長く生きていれば、それだけ家族や親しい友人の死に直面する回数は増えるでしょう。それに比例して、涙を流すことも多くなるはずです。

 でも、旅立った人たちに泣きながら「今まで、ありがとう」と感謝の念を抱けば、その人は精神的に「のぼり続けていく」といってもいいんじゃないかと思うのです。

70歳からはプライドを捨てて、
カツラだけ残す

 年を取ると、義理や人間関係、モノや名誉……いろいろなものを捨てていったほうがいい、という人がいます。私も、その考えには賛成です。

 私の場合は、全部捨てて、カツラだけ残す。それは冗談として、捨てられるものはできるだけ捨てて、背負っているものは軽くしていくほうが、老後の人生はむしろ充実していくような気がします。

 義理でも人間関係でもモノでもプライドでも、あればあるだけさまざまな執着が生まれて、窮屈(きゅうくつ)になるものです。年を取ってきたら、そうしたものから解放され、もっと身軽に、気楽に生きたほうがいいと私は思います。
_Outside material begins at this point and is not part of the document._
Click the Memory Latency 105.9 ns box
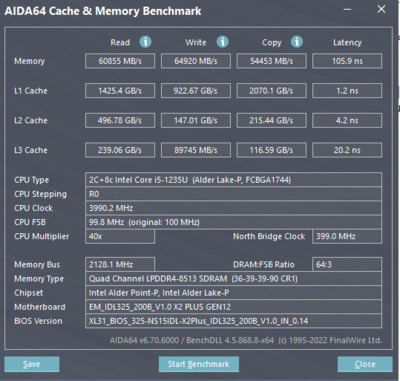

 人間には、意識していなくても、自然と捨てているものがあります。「若さ」です。

 年を重ねること自体、すでに「若さ」というものを、どんどん捨てていくことに他なりません。

 たとえば、70歳の人間は、50年前の若さも、30年前の若さも、10年前の若さも、3年前の若さも、全部捨ててしまっているわけです。高齢になれば、膨大な若さの時間を捨ててきている。

 若さというのは、何物にも代えがたい宝のような時間だと思います。そんなものをたくさん捨ててきているわけですから、義理やモノや名誉を捨てることなんて、それに比べると、どうということはない気がします。